FIX LinearRegression sample weight bug (numpy solver) #30030

antoinebaker · 2024-10-08T09:29:18Z

Reference Issues/PRs

#29818 and #26164 revealed that LinearRegression was failing the sample weight consistency check (using weights should be equivalent to removing/repeating samples).

Related to #22947 #25948

What does this implement/fix? Explain your changes.

The scipy.linalg.lstsq solver fails the sample weight consistency test for wide dataset (n_features > n_samples) after centering X,y (as done when fit_intercept=True).

Using the numpy.linalg.lstsq solver seems to solve the bug.

test_linear_regression_sample_weight_consistency now uses n_features > n_samples to fail more consistently.

github-actions · 2024-10-08T09:30:32Z

✔️ Linting Passed

All linting checks passed. Your pull request is in excellent shape! ☀️

_{Generated for commit: 4c8d6e9. Link to the linter CI: here}

glemaitre · 2024-10-08T10:26:24Z

Just by curiosity, are NumPy and SciPy using different implementation of LAPACK? Is there a way to choose the right driver in SciPy that would provide the same behaviour than the one of NumPy or the issue is elsewhere?

antoinebaker · 2024-10-08T14:02:19Z

Just by curiosity, are NumPy and SciPy using different implementation of LAPACK? Is there a way to choose the right driver in SciPy that would provide the same behaviour than the one of NumPy or the issue is elsewhere?

In scipy the test unfortunately fails for all lapack_driver options.

glemaitre · 2024-10-08T15:23:49Z

So looking a bit more, it seems that NumPy use the GELSD driver.

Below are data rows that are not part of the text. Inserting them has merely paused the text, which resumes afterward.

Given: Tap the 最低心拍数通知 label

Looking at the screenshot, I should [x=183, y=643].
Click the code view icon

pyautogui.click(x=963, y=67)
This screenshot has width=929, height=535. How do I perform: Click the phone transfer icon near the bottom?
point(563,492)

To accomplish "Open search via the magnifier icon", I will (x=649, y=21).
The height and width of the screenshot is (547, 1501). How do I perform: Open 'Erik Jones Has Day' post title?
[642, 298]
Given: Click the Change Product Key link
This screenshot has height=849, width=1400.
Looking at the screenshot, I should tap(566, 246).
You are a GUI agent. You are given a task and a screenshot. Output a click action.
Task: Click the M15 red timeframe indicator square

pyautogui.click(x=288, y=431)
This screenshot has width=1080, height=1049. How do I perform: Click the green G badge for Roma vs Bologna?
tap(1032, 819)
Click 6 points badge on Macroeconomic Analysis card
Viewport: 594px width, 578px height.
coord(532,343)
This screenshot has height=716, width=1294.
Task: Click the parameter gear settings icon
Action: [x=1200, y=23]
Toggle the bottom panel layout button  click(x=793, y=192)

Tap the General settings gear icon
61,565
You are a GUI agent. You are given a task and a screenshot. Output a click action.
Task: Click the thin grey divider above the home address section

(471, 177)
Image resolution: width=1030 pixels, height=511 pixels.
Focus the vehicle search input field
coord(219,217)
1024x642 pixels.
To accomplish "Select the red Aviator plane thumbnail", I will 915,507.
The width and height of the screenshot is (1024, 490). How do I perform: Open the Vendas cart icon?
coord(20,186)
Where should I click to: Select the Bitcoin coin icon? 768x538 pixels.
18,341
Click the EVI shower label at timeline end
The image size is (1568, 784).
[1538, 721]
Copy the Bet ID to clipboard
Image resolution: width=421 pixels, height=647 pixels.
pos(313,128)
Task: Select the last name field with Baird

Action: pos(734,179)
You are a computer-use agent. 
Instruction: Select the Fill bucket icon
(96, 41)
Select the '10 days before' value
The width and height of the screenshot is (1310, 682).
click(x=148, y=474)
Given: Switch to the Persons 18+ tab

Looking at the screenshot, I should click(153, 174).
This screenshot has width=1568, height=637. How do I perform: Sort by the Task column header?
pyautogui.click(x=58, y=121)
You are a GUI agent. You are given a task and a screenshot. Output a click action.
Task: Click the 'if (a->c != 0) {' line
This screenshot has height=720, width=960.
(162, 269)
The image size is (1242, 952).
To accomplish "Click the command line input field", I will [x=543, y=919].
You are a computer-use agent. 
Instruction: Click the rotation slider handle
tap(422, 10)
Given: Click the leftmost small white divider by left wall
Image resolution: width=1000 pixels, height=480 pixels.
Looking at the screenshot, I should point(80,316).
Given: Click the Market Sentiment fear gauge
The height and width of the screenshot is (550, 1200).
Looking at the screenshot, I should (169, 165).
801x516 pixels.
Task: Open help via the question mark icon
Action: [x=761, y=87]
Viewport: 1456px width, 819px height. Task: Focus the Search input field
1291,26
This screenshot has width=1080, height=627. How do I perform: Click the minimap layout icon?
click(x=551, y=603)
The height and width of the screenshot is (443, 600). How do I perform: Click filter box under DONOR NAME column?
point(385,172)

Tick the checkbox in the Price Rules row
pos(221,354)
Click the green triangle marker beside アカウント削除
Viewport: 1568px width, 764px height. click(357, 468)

https://github.com/numpy/numpy/blob/v2.0.0/numpy/linalg/umath_linalg.cpp#L4037

ogrisel · 2024-10-09T10:09:21Z

Note that before merging such a change we would need to verify whether there is any speed impact on a few synthetic datasets with various shapes and sizes. But first we need to make all the tests pass consistently.

Some of the tests fail because of a future warning for the rcond parameter that will change its default value. Let's set it explicitly to the future default value to silence the warning and make the code behave consistently across NumPy (or SciPy) versions, e.g. rcond=max(X.shape) * np.finfo(X.dtype.resolution) or rcond=max(X.shape) * np.finfo(X.dtype.eps).

Note that scipy.linalg.lstq also exposes a cond parameter with a seemingly different meaning, but it's not clear what the default cond=None means and how it interacts with the choice of the lapack driver. Here are the links to the doc:

So maybe scipy is not buggy, but it's just our way of calling it with the default cond=None that is a bug. See also my previous attempt at using cond=1e-15 (which is the same as cond=np.finfo(X.dtype).resolution with float64 input data): #26164 (comment)

Once settled on a choice of setting scipy cond or numpy rcond, please push a commit with the following commit message to run the tests with all admissible random seed values on each of the CI worker (different version of numpy/scipy, CPU architectures / operating systems)...:

Trigger CI for [all random seeds]
test_linear_regression_sample_weight_consistency

As explained in #28959.

EDIT: fixed a typo in the commit message used to trigger all random seeds tests.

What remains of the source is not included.